Grayson County TXGenWeb
 

Micajah C. Davis was born May 24, 1779 in Virginia, son of Samuel Davis and Anna Lipscomb (Our Kin: Genealogies of some Families Who Made History in Bedford Co., Virginia.  He and Mary C. “Polly” Johnson were married on February 4, 1811 in Maury Co., Tennessee, the marriage being performed by Robert Sellers, J.P. (Tennessee Marriage Records) To this union were born 9 children: Franklin Washington, John W., Porter Moore (1817 – 1889), William Donaldson, Isabella Elizabeth, Mary Caroline, Louisa N., Jane Amanda Rebecca and M.Y.  It is believed that after the death of his son Franklin, Micajah C. and Polly took their grandson, Micajah, to raise as their own. (History of Grayson County, vol. I, c1979)

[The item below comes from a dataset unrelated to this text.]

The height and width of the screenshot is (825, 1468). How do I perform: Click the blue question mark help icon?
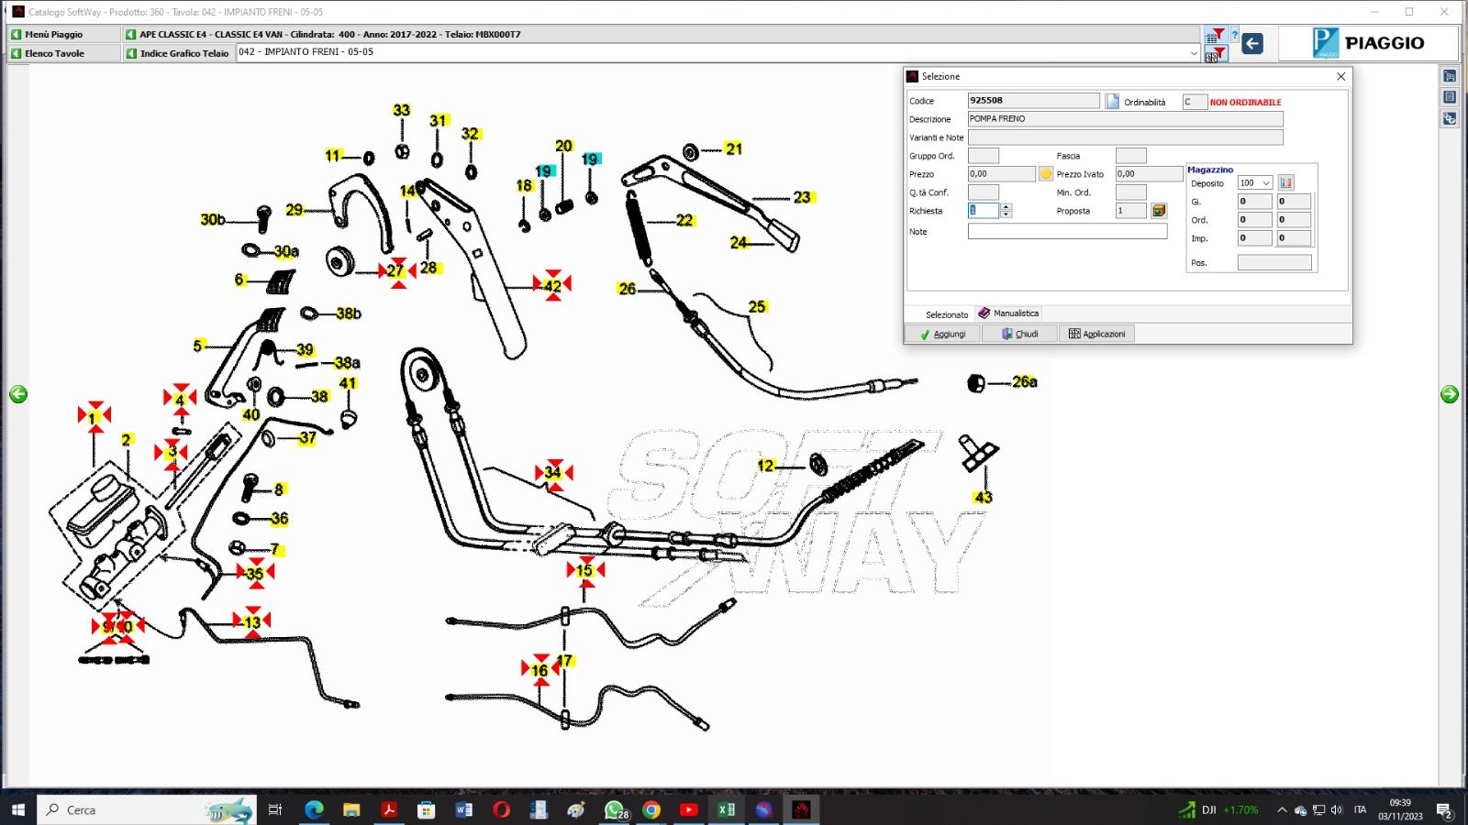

Micajah C. Davis was in Maury County, Tennessee when it was organized in 1807.  He moved to Nashville before 1830 and from there to Texas.

In 1836 Abel Warren established a trading post in what would be Fannin county a year later, but he removed shortly to Walnut Creek, Indian Territory.  Daniel Montague in November 1837 came to Warren's abandoned trading place, bringing with him a number of slaves as well as his wife and six children.  In 1838 Warren was selected as the county seat of newly organized Fannin County.

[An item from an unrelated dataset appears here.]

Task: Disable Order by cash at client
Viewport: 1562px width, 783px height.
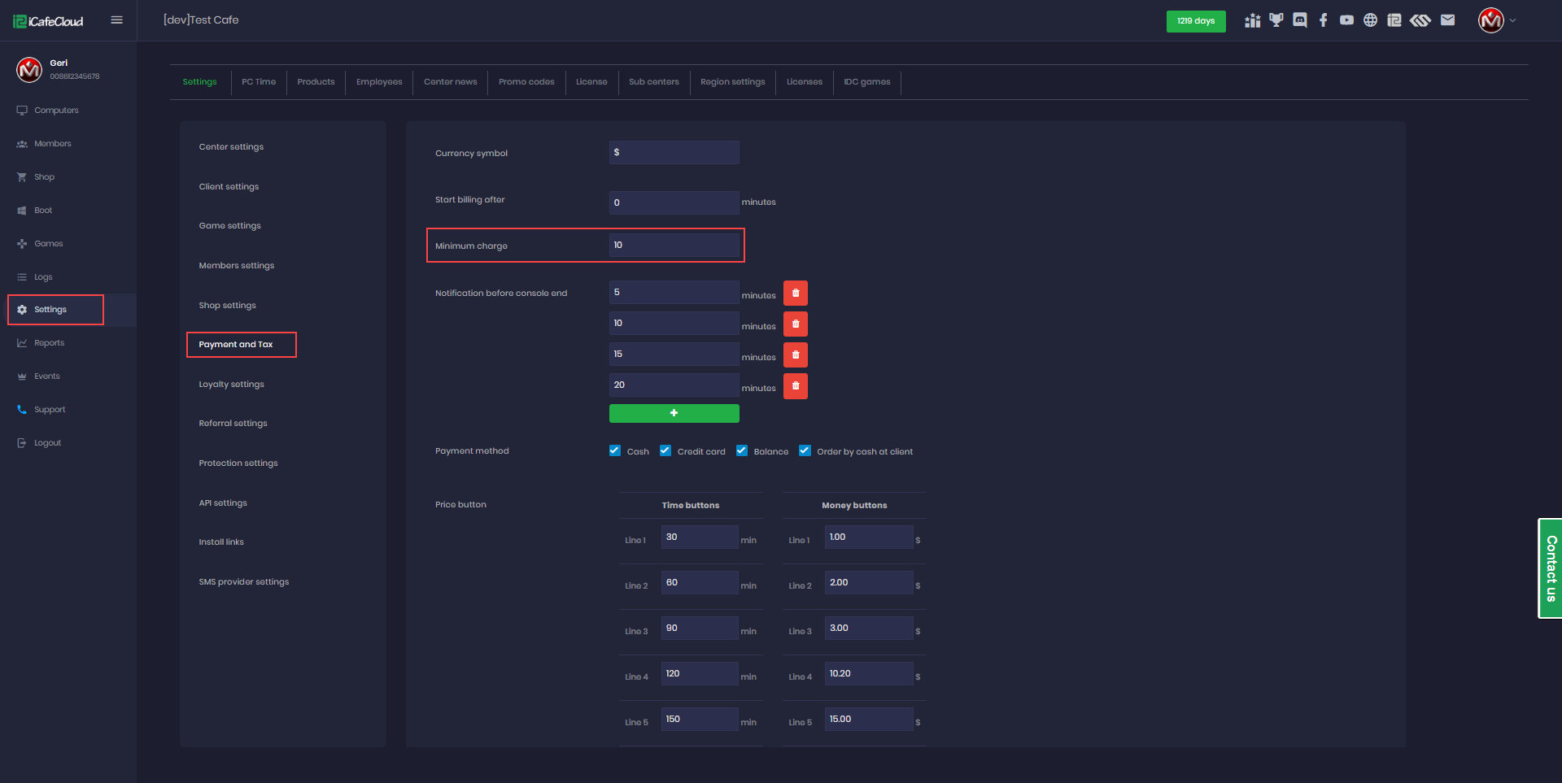Action: pos(805,450)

The next family to be attached to the Warren settlement was that of Daniel Dugan, coming from Missouri in 1836.  Duran's first location was on Bois d'Arc creek in Fannin County, in 1837 near the mouth of Old Choctaw creek near Old Warren, later known as Kitchen's Fort.  Others came along and located on Bois d'Arc, among whom were the families of Josiah Washburn and Micajah Davis.  There was a scarcity of provisions; their principal food consisted of buffalo meat and game, varied by turnips and water.

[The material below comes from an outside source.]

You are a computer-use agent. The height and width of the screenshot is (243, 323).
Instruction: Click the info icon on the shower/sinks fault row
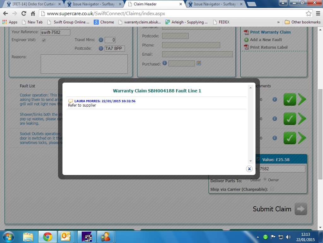pos(275,119)
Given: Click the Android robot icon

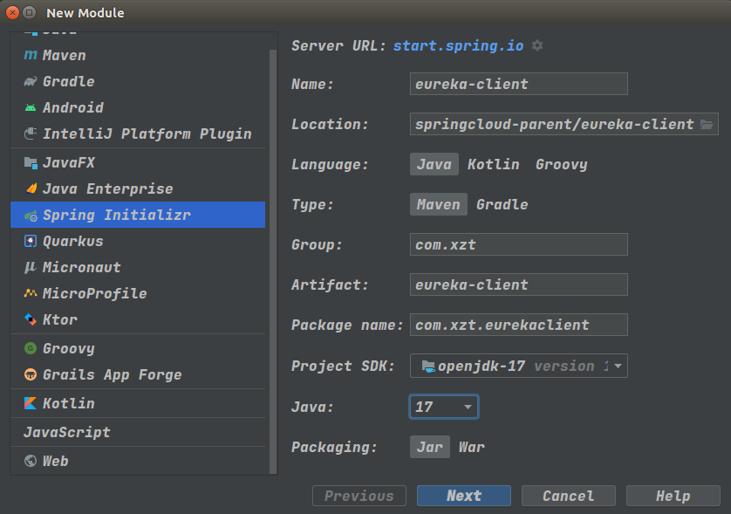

Josiah Washburn was the first white man killed by the Indians in northern Texas with his murder being the beginning of a three year long state of hostilities between the settlers and the native Indians.

According to his land grant, Micajah and his family arrived on April 21, 1837 in the area soon to become Fannin County, Texas, created from Red River County on December 14, 1837.  A blacksmith by trade, he set up a shop at the Bois d'Arc camp site near what would be later Orangeville, Fannin County.  (J.W. Wilbarger.  Indian Depredations in Texas, c1890, pg.382)  
“Micajah and William Donaldson Davis and a man named Ridley, who left for fear of the Indians, are also known to have camped with Dugan, although it is unknown whether they joined him on the Bois d’ Arc or near Warren.” (Graham Landrum. An Illustrated History of Grayson County, Texas. C1960, pg.10) and later set up the first blacksmith shop in Grayson County.  Soon after 1837 Micajah Davis left Bois d’Arc and settled near Iron Ore Creek and had as a nearby neighbor, William C. Caruthers.  (Mattie Davis Lucas & Mita Holsapple Hall.  A History of Grayson County, c1936. Pg.37)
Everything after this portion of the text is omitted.